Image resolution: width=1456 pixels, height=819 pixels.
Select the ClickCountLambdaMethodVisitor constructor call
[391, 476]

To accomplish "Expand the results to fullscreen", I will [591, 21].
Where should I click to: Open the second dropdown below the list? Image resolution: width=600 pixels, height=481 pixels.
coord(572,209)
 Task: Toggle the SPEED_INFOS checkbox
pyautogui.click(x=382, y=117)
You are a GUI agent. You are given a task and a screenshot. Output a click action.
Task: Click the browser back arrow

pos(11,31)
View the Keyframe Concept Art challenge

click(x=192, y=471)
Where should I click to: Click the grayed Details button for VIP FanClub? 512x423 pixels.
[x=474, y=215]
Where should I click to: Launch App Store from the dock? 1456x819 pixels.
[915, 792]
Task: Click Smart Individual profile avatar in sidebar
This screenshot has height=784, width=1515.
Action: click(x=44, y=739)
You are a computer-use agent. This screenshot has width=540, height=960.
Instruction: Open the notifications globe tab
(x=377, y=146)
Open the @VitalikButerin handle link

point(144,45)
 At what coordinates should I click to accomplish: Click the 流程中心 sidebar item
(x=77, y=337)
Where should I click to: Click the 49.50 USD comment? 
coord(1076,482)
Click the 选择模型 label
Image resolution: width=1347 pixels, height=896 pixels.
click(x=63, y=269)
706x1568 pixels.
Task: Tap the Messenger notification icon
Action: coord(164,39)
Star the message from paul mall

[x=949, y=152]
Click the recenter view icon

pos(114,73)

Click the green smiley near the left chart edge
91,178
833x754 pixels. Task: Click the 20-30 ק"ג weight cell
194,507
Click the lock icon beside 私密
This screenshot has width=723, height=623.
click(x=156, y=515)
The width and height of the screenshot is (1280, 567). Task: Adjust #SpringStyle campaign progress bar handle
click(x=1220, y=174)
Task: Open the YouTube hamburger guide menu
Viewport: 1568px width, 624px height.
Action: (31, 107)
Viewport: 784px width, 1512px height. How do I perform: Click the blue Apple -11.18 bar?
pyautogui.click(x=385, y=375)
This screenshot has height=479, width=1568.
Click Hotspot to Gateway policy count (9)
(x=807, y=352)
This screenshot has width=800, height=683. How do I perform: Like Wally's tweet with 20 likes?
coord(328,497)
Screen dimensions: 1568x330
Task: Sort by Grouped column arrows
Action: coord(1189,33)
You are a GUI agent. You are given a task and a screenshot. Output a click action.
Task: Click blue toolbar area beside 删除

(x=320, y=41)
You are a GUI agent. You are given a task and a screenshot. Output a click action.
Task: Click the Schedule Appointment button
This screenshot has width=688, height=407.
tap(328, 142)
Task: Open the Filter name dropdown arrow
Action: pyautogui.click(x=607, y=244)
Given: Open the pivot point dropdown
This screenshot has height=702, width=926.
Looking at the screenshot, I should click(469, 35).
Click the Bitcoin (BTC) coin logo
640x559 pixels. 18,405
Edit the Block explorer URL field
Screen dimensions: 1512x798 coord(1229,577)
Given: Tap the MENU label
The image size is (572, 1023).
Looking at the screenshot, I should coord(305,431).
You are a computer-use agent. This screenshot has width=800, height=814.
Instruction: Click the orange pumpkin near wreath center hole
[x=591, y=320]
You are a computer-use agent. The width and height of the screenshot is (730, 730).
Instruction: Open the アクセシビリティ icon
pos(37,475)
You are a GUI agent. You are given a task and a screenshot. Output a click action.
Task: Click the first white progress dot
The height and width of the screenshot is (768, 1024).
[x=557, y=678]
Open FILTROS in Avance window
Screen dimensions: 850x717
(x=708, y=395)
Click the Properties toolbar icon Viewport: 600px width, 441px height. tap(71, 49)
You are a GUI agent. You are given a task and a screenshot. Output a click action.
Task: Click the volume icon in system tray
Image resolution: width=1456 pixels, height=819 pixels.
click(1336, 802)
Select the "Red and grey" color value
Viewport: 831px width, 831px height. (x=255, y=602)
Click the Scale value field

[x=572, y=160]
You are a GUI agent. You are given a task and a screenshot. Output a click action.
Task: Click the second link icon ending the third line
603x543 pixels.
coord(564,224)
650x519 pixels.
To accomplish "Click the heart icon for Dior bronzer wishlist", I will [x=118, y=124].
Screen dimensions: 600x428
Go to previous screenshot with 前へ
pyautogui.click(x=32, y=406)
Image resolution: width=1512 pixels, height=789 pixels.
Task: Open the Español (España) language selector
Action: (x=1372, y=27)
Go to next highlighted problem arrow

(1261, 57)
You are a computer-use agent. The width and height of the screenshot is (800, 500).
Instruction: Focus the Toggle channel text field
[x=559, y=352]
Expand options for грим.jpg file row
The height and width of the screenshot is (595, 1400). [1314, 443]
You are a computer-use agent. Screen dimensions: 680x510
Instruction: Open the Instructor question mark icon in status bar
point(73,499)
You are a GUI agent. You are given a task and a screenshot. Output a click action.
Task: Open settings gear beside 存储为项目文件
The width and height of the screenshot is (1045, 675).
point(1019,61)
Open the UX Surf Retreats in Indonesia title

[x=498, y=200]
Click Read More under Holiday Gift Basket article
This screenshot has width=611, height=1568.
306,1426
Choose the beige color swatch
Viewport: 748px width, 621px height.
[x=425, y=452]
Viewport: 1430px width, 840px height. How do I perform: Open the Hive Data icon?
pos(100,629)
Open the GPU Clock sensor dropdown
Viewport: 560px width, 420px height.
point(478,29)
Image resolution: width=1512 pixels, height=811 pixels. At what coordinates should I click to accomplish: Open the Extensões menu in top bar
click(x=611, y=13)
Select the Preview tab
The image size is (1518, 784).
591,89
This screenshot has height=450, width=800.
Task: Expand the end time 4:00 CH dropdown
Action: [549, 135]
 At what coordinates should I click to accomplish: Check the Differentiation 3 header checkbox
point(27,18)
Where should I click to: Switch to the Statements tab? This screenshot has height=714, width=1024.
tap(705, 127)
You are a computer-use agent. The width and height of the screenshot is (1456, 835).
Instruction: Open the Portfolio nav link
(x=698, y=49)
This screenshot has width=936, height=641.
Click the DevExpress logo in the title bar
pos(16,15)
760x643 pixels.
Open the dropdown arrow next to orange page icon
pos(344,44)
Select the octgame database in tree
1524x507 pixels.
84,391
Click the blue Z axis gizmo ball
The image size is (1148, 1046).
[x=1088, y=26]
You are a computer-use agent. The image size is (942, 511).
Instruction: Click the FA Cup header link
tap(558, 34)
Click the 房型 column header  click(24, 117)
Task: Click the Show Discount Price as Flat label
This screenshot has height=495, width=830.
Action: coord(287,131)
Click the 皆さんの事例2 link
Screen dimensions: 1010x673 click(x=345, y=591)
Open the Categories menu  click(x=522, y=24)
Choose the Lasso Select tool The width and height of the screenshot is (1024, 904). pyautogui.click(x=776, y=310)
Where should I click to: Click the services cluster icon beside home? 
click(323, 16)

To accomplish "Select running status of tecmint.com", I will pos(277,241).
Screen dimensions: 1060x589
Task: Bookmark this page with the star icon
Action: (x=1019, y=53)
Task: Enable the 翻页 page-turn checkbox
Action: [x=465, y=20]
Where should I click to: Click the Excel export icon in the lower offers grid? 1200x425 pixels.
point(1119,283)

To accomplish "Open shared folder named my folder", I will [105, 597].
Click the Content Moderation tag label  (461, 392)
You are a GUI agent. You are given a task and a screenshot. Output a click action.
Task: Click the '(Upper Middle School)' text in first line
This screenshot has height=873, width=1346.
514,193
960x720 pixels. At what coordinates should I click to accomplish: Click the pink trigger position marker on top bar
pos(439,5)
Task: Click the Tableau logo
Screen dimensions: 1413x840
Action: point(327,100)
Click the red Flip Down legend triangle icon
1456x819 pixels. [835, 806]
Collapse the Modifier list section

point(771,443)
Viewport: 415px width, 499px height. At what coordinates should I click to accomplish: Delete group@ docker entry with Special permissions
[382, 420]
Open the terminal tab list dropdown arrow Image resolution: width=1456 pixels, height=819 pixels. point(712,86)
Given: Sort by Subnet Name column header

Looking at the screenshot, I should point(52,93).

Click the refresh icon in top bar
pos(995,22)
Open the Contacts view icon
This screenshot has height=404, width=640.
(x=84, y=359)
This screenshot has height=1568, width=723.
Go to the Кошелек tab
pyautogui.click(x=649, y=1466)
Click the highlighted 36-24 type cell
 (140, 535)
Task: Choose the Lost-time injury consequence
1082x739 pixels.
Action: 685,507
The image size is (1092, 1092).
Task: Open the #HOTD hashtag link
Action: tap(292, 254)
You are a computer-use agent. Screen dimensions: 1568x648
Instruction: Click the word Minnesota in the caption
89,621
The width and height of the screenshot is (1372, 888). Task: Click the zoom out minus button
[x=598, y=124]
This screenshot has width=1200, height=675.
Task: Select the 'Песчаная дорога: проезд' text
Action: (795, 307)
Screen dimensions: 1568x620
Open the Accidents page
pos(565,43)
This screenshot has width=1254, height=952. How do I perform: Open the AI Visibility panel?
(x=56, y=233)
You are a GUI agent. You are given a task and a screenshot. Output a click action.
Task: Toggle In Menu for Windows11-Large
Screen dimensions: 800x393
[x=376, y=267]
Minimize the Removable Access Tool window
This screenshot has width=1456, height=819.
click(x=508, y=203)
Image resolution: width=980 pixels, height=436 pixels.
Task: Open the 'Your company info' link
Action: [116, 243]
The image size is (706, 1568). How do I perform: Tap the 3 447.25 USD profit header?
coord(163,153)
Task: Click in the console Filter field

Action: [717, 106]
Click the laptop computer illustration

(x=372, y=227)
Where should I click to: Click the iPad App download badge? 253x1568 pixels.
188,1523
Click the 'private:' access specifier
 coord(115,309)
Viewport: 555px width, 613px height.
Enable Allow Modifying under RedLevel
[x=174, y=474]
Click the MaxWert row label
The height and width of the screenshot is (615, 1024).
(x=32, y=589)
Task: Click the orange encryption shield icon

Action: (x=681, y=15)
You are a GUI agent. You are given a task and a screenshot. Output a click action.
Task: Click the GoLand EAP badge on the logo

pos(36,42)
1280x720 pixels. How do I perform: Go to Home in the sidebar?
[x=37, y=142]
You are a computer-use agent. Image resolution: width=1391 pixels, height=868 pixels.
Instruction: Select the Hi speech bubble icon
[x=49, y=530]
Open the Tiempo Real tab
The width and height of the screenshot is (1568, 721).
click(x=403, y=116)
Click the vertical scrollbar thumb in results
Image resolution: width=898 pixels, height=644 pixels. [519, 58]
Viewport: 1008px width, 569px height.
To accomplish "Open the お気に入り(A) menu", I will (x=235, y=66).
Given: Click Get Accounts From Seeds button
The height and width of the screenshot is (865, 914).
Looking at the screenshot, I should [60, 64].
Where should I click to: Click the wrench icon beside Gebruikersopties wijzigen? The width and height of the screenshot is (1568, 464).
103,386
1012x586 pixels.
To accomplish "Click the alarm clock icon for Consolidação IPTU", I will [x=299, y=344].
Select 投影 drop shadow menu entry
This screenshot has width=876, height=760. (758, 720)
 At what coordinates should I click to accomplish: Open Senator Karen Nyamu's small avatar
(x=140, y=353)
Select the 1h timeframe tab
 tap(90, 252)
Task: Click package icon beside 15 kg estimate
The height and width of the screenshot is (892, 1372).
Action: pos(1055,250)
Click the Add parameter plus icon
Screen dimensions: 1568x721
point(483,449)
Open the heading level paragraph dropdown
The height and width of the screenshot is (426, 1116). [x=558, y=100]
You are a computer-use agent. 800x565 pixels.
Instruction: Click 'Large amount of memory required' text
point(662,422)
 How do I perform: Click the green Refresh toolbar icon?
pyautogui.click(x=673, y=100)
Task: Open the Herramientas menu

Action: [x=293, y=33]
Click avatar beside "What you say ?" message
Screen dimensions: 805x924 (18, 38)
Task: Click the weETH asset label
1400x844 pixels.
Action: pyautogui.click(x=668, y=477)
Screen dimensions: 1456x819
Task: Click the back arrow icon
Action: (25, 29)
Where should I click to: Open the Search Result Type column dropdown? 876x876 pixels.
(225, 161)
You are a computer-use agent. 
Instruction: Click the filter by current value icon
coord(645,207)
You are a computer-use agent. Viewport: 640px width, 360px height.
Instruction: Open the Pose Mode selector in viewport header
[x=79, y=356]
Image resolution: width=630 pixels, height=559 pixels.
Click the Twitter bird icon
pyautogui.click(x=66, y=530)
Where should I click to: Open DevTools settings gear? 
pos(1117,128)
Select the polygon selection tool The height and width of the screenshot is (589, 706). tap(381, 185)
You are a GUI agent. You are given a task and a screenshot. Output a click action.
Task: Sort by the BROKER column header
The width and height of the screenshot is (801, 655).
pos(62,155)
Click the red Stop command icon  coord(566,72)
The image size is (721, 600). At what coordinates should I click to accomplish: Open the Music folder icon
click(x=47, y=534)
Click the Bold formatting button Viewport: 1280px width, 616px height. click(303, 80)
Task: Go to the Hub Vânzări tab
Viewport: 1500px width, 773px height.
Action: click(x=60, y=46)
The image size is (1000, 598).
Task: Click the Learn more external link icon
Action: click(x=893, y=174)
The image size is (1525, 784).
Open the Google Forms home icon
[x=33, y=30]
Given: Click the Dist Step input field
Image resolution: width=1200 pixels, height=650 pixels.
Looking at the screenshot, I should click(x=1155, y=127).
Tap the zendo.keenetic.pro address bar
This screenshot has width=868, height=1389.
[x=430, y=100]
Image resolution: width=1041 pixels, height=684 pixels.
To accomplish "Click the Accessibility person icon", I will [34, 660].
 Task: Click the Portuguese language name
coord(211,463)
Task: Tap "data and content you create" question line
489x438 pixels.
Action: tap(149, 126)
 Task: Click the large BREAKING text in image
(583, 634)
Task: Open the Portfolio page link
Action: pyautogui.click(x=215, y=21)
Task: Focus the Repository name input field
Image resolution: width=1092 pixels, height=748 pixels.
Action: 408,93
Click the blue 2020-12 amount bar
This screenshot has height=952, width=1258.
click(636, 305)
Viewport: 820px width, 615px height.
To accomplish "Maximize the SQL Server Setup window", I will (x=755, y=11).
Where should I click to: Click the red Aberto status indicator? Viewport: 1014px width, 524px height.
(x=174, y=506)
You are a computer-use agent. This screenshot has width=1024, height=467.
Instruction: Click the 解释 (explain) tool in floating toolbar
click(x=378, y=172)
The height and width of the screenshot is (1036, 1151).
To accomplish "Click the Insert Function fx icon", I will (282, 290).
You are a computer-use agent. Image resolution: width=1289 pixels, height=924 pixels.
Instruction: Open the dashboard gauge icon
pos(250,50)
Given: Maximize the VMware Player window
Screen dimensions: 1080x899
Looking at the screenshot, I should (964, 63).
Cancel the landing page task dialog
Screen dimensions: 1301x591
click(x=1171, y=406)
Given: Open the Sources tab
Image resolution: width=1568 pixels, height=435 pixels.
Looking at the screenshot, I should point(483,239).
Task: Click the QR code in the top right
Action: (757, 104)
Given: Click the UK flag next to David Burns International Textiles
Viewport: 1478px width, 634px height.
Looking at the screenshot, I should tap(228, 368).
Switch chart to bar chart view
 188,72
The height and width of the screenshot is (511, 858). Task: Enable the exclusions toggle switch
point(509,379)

====================

* [AIM]: Give the records from the start through the line containing "will [591, 21]." as a two-column CSV with the header row instruction,response. Write one row per record, with its text and its answer each in a single quoted field and line breaks replaced by spaces.

* [SOLUTION BELOW]:
instruction,response
"Image resolution: width=1456 pixels, height=819 pixels. Select the ClickCountLambdaMethodVisitor constructor call","[391, 476]"
"To accomplish ""Expand the results to fullscreen"",","I will [591, 21]."